The ultrafuturistic emotional cyborg that is Tiger Woods gave two separate interviews yesterday, to ESPN and the Golf Channel. These were Woods’ first interviews since everyone found out he had extramarital affairs with what seems like half the free world.
Of course, this being Tiger Woods, there were restrictions placed on both interviews. ESPN’s Tom Rinaldi was given just five minutes to ask Woods questions. Team members from IMG were ready to sound a gong if he had gone over. Rinaldi was also, I hear, forced to agree to conduct the interview while wearing an Easter Bunny suit, just because IMG knew he’d sign off on it.
The Woods interviews don’t add much vital information to what you already know about Woods’ transgressions. Indeed, it seems like Woods only agreed to the interviews so he could tell everyone that his life is, like, way private, and totally not up for discussion. Woods, as you see, is a very private man when he is not sexting porn stars at four in the morning.
For certain, Woods looked like someone who is still in the process of being put through an emotional wringer. On camera with ESPN, he looked like a beaten man. His eyes were bloodshot. His words were relatively meek. He appears to be in the throes of intense self-loathing.
Tiger Woods Interview
But that emotional trauma didn't stop Woods from booting up the old Apologotron2000 Remorse Simulator and offer both his interviewers identical talking points. I combed the transcripts. Here are some of the phrases Woods used word for word in each interview:
-On his Thanksgiving Night crash: “It’s all in the police report.” Oh, silly me. I should’ve looked there first before asking.
-On why he cheated: “I quit meditating.” At first I thought he said, “medicating,” which would have been far more entertaining.

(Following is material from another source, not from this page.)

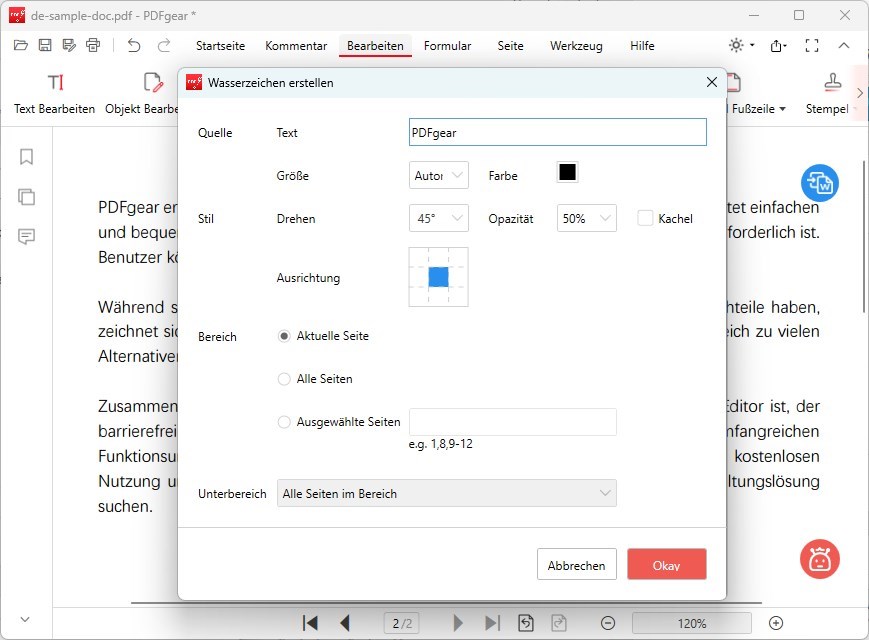
Task: Switch to the Kommentar tab
Action: (296, 46)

-Woods also discusses getting back to his “core values.” I had always assumed Woods’ core value was winning every tournament and destroying everything in his path. But no, apparently he used to value being a decent husband and whatnot.

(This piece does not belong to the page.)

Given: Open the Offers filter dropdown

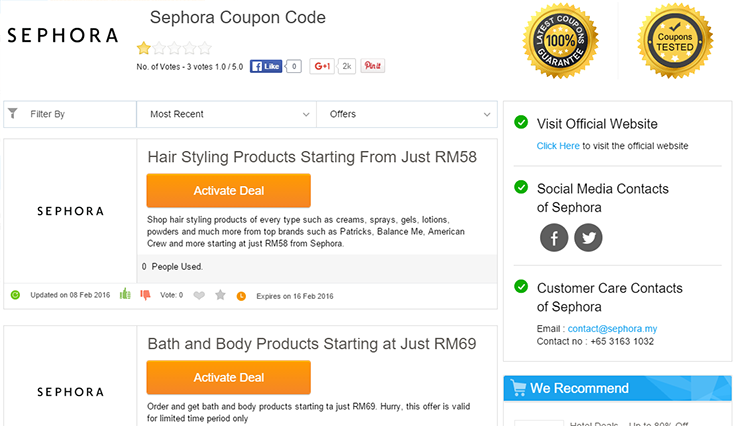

-On treatment: “You strip away denial, and rationalization.” And this is the one talking point in Woods’ arsenal that rings true. Ask any recovering addict and they’ll tell you they had many elaborate ways of justifying their prior behavior, all of which was BS. It usually takes sobering up to admit it to yourself.

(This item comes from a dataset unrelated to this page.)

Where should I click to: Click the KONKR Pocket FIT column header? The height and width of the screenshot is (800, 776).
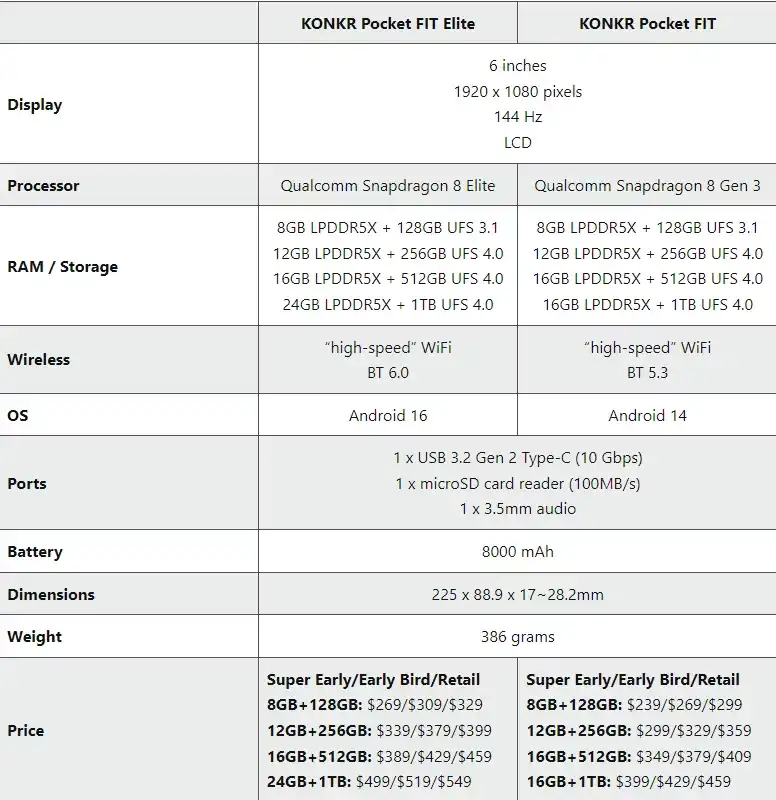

In the end, these interviews bring us to the very deadest end of the Woods’ saga. He’s hurt everyone, now he’s trying to make it better, and he still can’t go in front of a camera without appearing to be run by an Intel Dualcore processor. None of this story changes until Woods does the only thing anyone has ever wanted him to do: play golf. He starts doing it in three weeks at Augusta. For him, and for us, that day cannot come fast enough.